Delight Springs

Tuesday, October 6, 2015

Tupac, Donald, and the Prince on means and ends

OK, I get it now. Machiavelli is better-known to my students than Hobbes because Tupac Shakur made him "gangsta" ("Makavelli"), having discovered his hero in prison; and youth loves to epater le bourgeois. Go Rimbaud.

Yesterday was Machiavelli & Hobbes Day in CoPhi, and at last I understand. First a student in section 12 asked if I was familiar with Tupac and whether his Machiavelli was the same.

Then, an older student in section 11 explained to the younger cohort that Tupac was probably more familiar to their parents' generation. Then she proceeded to endorse the Florentine's ruthless "whatever it takes, end justifies means" murderous modus operandi. "It makes a lot of sense."

Maybe it does, in The Donald's America. ("Trump is also a student of Machiavelli.") Is that what we've come to? Hail to the Gangsta in Chief? No, Machiavelli and Tupac both lost in the end, and Trump will be a loser too. Already is, in his own sense of the word.
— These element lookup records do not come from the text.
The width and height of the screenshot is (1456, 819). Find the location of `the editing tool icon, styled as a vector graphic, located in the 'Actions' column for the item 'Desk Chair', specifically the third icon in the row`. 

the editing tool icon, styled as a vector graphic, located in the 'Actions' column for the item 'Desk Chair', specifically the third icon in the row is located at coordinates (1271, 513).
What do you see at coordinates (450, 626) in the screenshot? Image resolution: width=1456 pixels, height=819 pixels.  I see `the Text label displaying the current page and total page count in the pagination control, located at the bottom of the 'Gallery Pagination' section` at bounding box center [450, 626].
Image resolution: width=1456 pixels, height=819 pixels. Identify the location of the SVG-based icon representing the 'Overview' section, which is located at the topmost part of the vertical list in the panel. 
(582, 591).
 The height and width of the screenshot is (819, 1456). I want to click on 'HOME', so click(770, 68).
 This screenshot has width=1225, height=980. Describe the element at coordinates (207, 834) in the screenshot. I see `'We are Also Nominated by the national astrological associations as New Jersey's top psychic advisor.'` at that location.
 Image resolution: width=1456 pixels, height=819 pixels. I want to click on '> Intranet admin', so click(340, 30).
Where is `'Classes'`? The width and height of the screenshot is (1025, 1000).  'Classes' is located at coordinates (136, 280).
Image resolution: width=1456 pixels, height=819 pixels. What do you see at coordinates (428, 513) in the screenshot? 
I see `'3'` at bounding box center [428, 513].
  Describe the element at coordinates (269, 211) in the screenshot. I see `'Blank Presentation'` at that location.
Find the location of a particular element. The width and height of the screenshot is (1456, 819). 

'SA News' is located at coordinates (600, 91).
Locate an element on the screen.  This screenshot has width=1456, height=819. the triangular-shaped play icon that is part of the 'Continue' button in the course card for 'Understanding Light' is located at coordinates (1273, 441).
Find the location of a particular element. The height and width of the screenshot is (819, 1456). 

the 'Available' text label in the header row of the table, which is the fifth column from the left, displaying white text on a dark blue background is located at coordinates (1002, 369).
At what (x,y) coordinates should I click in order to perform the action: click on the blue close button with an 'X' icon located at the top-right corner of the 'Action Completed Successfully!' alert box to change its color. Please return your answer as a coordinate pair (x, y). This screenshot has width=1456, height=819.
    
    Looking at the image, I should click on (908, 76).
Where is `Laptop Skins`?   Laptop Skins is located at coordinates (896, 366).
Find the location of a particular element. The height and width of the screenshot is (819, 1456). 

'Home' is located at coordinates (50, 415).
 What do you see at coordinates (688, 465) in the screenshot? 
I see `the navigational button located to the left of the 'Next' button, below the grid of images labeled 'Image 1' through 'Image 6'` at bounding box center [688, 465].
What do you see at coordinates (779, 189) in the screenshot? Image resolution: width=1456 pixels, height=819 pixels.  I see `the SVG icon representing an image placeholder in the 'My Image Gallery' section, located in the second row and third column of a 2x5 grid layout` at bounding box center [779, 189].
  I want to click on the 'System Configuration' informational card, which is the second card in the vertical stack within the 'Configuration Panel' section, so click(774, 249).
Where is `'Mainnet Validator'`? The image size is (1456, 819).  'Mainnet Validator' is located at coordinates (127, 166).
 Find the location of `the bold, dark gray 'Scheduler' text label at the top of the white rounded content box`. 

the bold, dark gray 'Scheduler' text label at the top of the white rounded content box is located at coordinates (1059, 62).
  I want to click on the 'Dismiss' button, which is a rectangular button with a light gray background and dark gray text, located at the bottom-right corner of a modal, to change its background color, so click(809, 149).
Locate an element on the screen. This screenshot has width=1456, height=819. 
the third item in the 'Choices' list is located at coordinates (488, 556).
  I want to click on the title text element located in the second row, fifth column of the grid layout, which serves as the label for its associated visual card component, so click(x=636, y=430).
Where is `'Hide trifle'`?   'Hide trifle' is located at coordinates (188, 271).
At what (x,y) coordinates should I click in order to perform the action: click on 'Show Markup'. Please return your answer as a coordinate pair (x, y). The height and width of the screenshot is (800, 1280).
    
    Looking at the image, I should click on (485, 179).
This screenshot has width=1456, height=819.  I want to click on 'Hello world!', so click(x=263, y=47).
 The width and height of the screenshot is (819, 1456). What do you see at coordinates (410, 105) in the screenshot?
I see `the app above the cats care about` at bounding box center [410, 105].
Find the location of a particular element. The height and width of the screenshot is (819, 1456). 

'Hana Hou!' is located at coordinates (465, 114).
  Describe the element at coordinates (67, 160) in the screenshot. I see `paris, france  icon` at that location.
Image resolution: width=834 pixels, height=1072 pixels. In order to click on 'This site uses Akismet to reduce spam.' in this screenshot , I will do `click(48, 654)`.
Our relation to means and ends, and the reciprocal relation between them, is much more complicated than any of those losers can apparently appreciate. "The point of inquiring into means, and into ends considered as means or causes of further consequences, is not merely to determine how to achieve an end, but to appraise the value of the end itself." As Calvin learned the hard way from Hobbes.